ALBANY – Some of the state’s most influential liberal leaders are trashing the deal struck Tuesday to unify Democrats in the Senate to try to topple Republicans from their long-time control of the chamber.

“The proposal is a fraud,” said Arthur Z. Schwartz of the NY Progressive Action Network, which is among the groups pushing for a Democratic majority in the Senate. “It is just a fig leaf to allow Governor Cuomo to say to Democratic leaders around the U.S. that he has dealt with his runaway caucus problem, when he really hasn’t,” he told Newsday.

Cuomo is facing re-election in 2018 and some supporters want him to run for president 2020. Yet Cuomo has been pressured hard by New York and national Democrats to end his long working relationship with the Republican and turn control of the Senate over to Democrats.
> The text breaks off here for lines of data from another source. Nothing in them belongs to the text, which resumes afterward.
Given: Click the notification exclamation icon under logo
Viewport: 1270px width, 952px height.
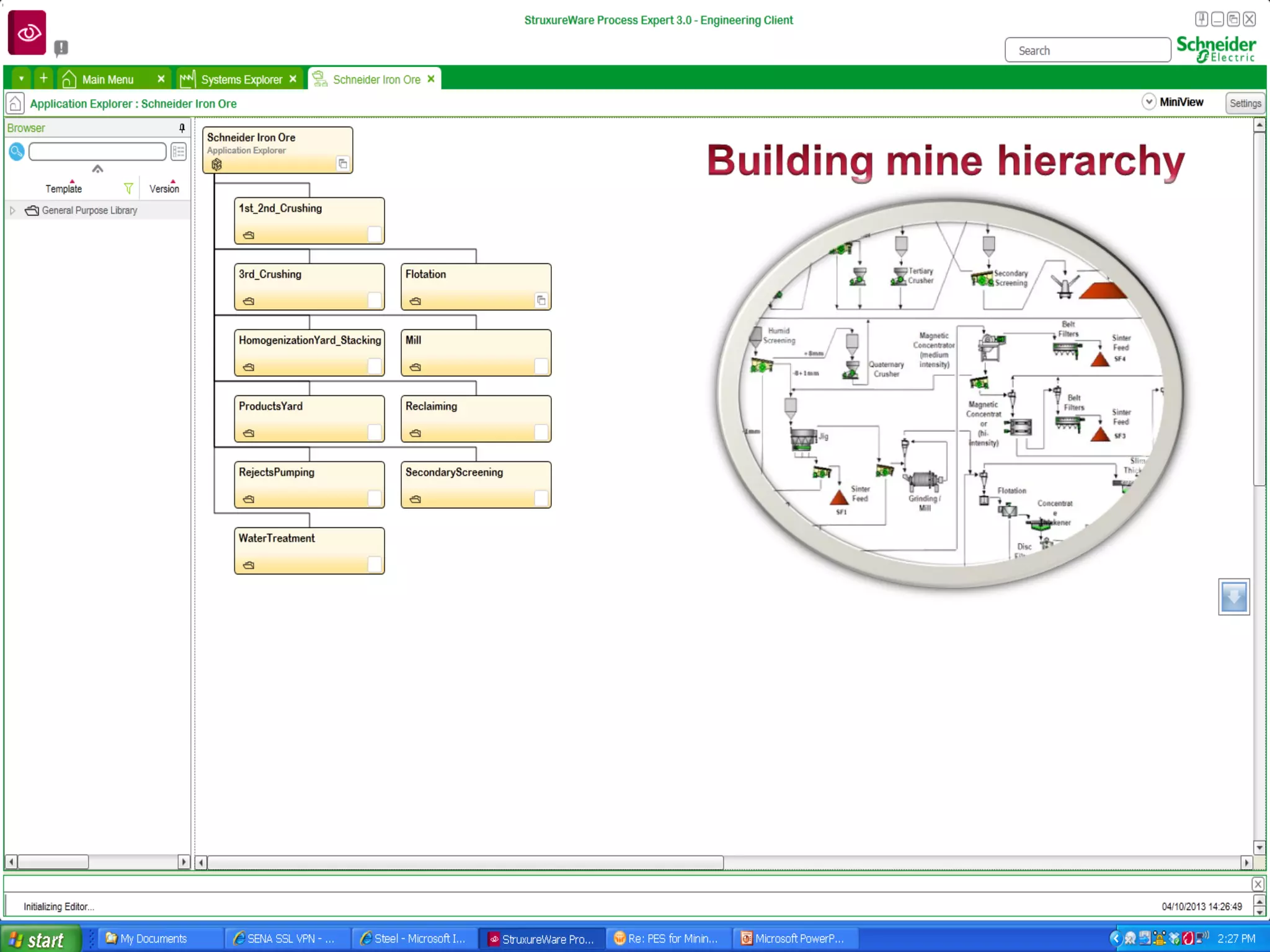Looking at the screenshot, I should [61, 48].
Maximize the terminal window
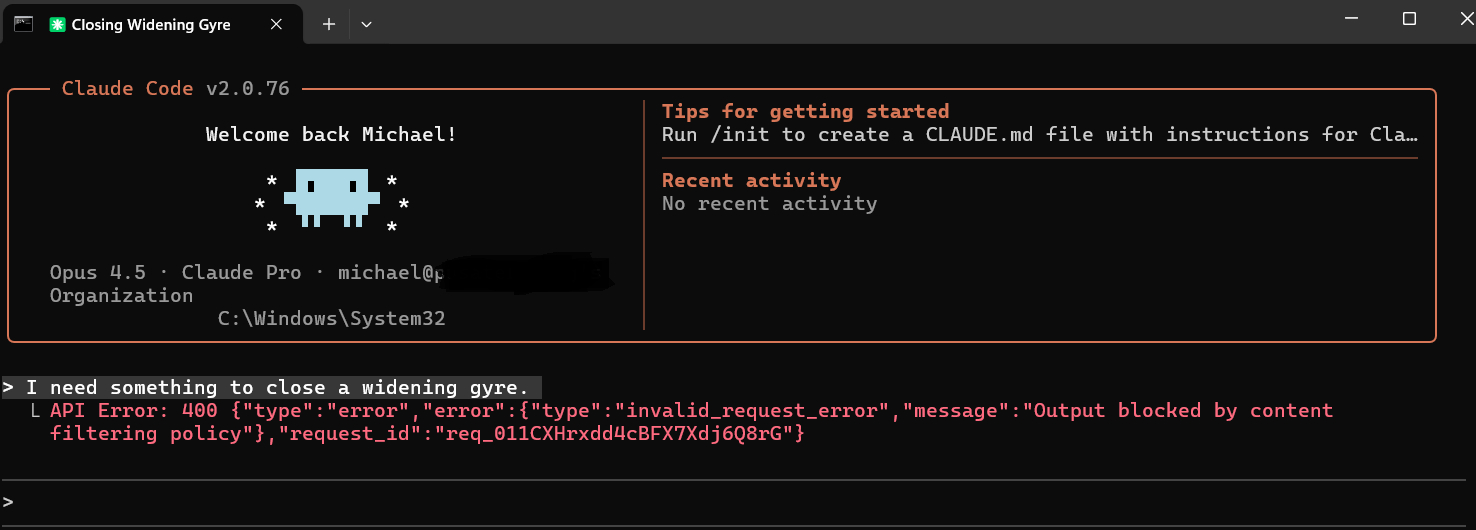This screenshot has height=530, width=1476. (x=1409, y=19)
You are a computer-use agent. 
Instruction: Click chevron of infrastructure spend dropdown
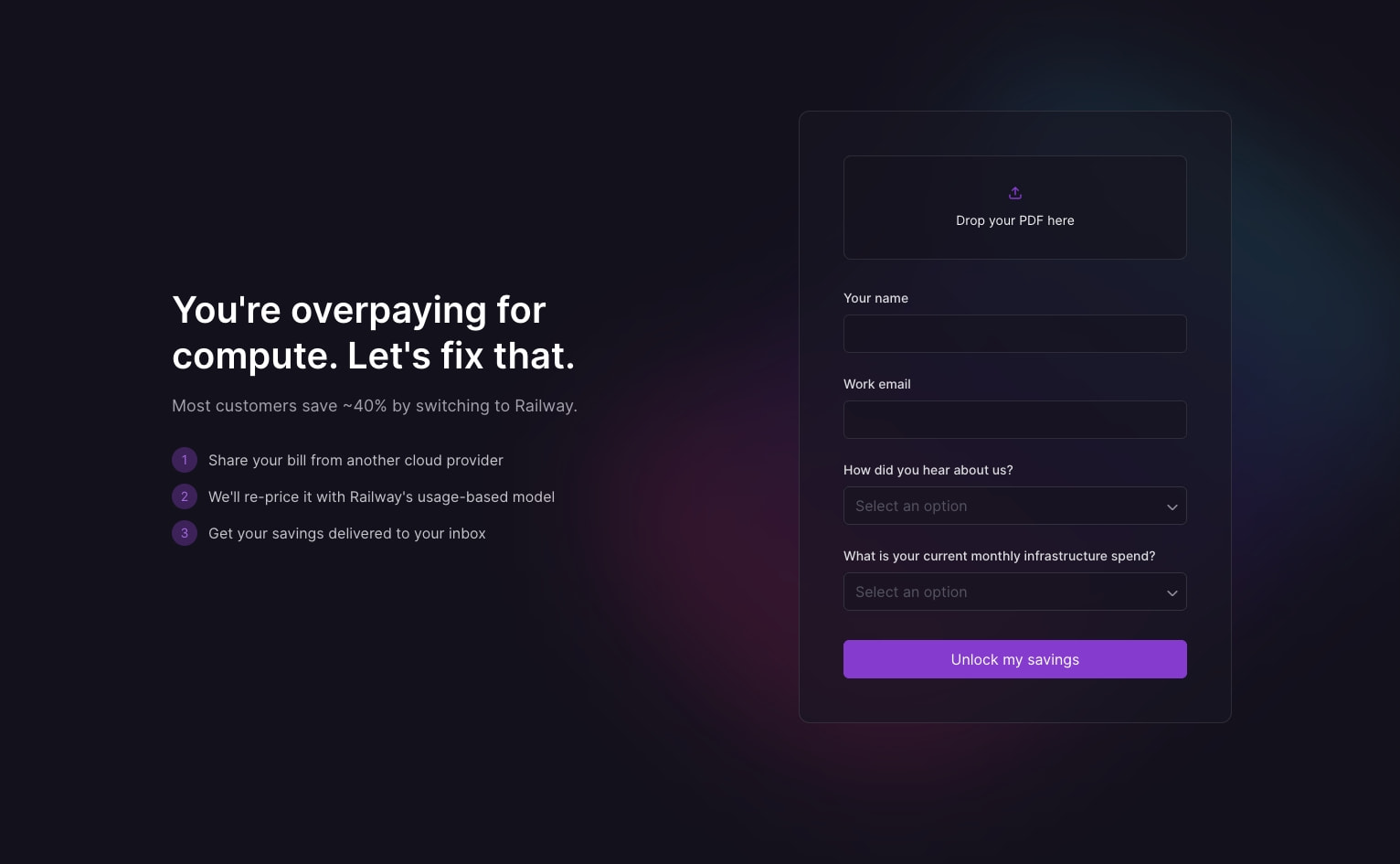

Liberal support is important for Cuomo in his re-election bid and critical in winning Democratic presidential primaries.

On Wednesday at a press event in Corning, Cuomo didn’t respond to a reporter’s question about criticism of the deal by liberal leaders it was supposed to in part appease. He said he would decide in January when to hold two special elections, which would determine if the unification happens before or after the budget is approved.

Other liberal leaders including one-time Cuomo foe Zephyr Teachout as well as the Working Families Party, the Democrats’ progressive wing, have similar views.
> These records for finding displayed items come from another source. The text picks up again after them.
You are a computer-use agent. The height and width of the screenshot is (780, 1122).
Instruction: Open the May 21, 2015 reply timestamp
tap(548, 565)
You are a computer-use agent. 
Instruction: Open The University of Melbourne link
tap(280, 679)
On Tuesday, the eight-member Independent Democratic Conference that broke away from the Democrats’ minority conference in 2011 agreed to unite. But there are many contingencies in the deal.

The strings include delaying the unification until after the state budget is passed, which is due by April 1. That would mean Republicans would negotiate another $163 billion budget, which sets spending for the year and includes major policy initiatives. Republicans hold the slim majority with the support of the Independent Democratic Conference led by Sen. Jeff Klein (D-Bronx) and Sen. Simcha Felder, a conservative Brooklyn Democrat who allies with the GOP.

“It’s a sham,” Teachout said Wednesday. “There’s no enforcement to get them to do anything after April.”

A similar effort to reunite Democrats fell apart in 2014.

“The goal seems to be Cuomo wants Republican control of the state Senate through the next budget, and he gets it,” Teachout said. “Cuomo and Klein are using a deal with no leverage mechanism to get Senate Dems to stop speaking out about the IDC.”

Bill Lipton, state director of the Working Families Party, said the deal enacts change too slowly in the face of funding cuts and conservative policies from Republican President Donald Trump.

“This proposed deal leaves Trump Republicans in control of the state Senate for the most important budget in our state’s recent history,” Lipton said.

The mainline Democratic conference and the IDC declined comment. The state Democratic Committee headed by Cuomo that proposed the deal didn’t immediately respond to a request for comment.